Through heavy parallelization and other techniques, we were able to reduce the time needed for these tasks by an order of magnitude compared to previous dump utilities.

In fact, we’ve observed dump speeds close to 3 GB/s and loads at over 200MB/s in benchmarks using freely available large datasets. Read more about that and performance comparisons with other similar tools in part 2 of this series.

In this article, I’ll describe our approach to achieve that, focusing on the loader side. You can read about what was done in the dumper, which has even bigger performance gains than the loader, in part 4.

This is part 3 of the blog post series about MySQL Shell Dump & Load:

Disabling InnoDB Redo Log

In many cases, the bottleneck during data loading is the InnoDB Redo Log or binary log. During a logical load, the binary log is often disabled (loadDump() has skipBinlog: true). And it is now possible to also disable the InnoDB Redo Log in MySQL Server 8.0.21.

With ALTER INSTANCE DISABLE INNODB REDO_LOG, both the redo log and doublewrite can be disabled, which improves the throughput and reduces the write multiplication on disk. Note that MySQL Shell loadDump() does not disable the redo log and this has to be manually performed prior to loading the data.

Parallel Dump and Load

The key to getting data out and back into MySQL as fast as possible is to distribute work between multiple parallel sessions/threads.

That’s probably not news to most people. And indeed, mysqlpump already does that, but it’s limited in granularity to one thread per table (for dumping data only, loading is single threaded). That works well if most of your tables have about the same size. But that’s rarely the case and you often end up with a single thread dumping 1 or 2 huge tables while all other threads are finished and idle. It also dumps to a single SQL file, which creates a serialization point. The single SQL file also makes it harder to parallelize loading all that data, since one would have to parse the file, besides finding suitable boundaries within the script to divide work between threads.

The Shell uses a more aggressive approach by chunking tables into smaller parts during dumping, which are stored in separate files. That way, we can parallelize even when working on a single table and loading doesn’t need to worry about splitting files.

mydumper also breaks down tables into smaller chunks, but it will load chunks of the same table all at once. Although faster than loading a whole table in a single thread, that doesn’t scale as well as our approach which tries to maximize ingestion rate by carefully scheduling chunks, as explained later in this post.

In the graphs below, we represent the differences in efficiency of each approach:

Parallel chunked table loading (inserting into the same table concurrently is slower)

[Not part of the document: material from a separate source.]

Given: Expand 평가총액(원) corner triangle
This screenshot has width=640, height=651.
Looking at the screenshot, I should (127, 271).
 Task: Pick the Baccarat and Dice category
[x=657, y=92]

Parallel chunked table loading + special sauce scheduler

Other notable features MySQL Shell has:

The dump and load steps themselves can also be done concurrently. You can start loading a dump even while it’s still executing. Use cases that involve copying a database across servers can be sped up by taking advantage of that.
Both dump and load have built-in support for directly storing to and loading from OCI Object Storage buckets.
Table data is compressed by default using zstd, which not only reduces I/O or network traffic, but effectively bypasses I/O bottlenecks while keeping CPU usage relatively low. zstd is a lot faster at compressing and decompressing than gzip/zlib, at the cost of just slightly less compression.
The Shell also helps saving time by supporting resuming of interrupted loads. Load progress is tracked externally so that you can retry large loads from where they left, instead of restarting from scratch.

Dump Format

Unlike dumps produced by mysqldump, mysqlpump, the Shell dumper writes DDL, data and metadata to separate files. Tables are also sub-divided into chunks and written into multiple CSV-like files.

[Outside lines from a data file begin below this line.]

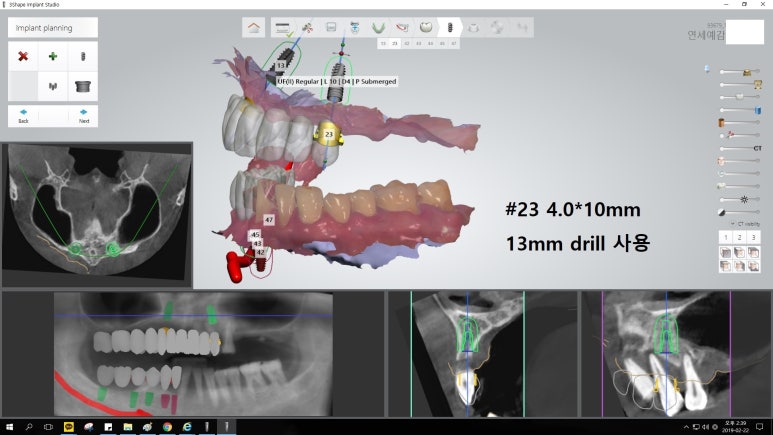Click the green plus add implant icon
The image size is (773, 435).
52,57
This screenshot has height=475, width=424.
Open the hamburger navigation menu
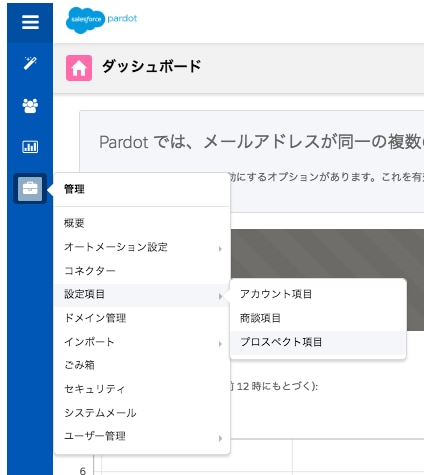pyautogui.click(x=30, y=22)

This may have some disadvantages, since dumps are no longer a single file that can be conveniently copied around. However, there are several advantages:

Loading dumps is no longer an all-or-nothing process. Because DDL scripts, data and metadata is written to separate files, we can selectively load only what we want from the dump, instead of being limited to loading everything that was dumped, as is.
It’s easier to apply filtering and transformations to both the schema and data before loading them.
Resuming interrupted loads is simpler, since we can keep track of what has been loaded already and skip them when retrying.
Table data is dumped in a format suitable for LOAD DATA LOCAL INFILE instead of plain SQL INSERT statements. The reduced amount of parsing alone should mean performance is at least a little better, even with single threaded loading.
Because tables already come pre-partitioned in separate files, loading tables in parallel is a lot easier and faster. The importTable shell utility already supports loading single-file CSV table dumps in parallel, but it has to scan the file to find chunk boundaries before loading them, which can take some time.

Maximizing Ingestion Rate

To maximize MySQL load performance it’s not enough to parallelize work at the client side. We also need to help the MySQL server, by shaping and ordering work in an optimal way, allowing it to ingest data as fast as it can.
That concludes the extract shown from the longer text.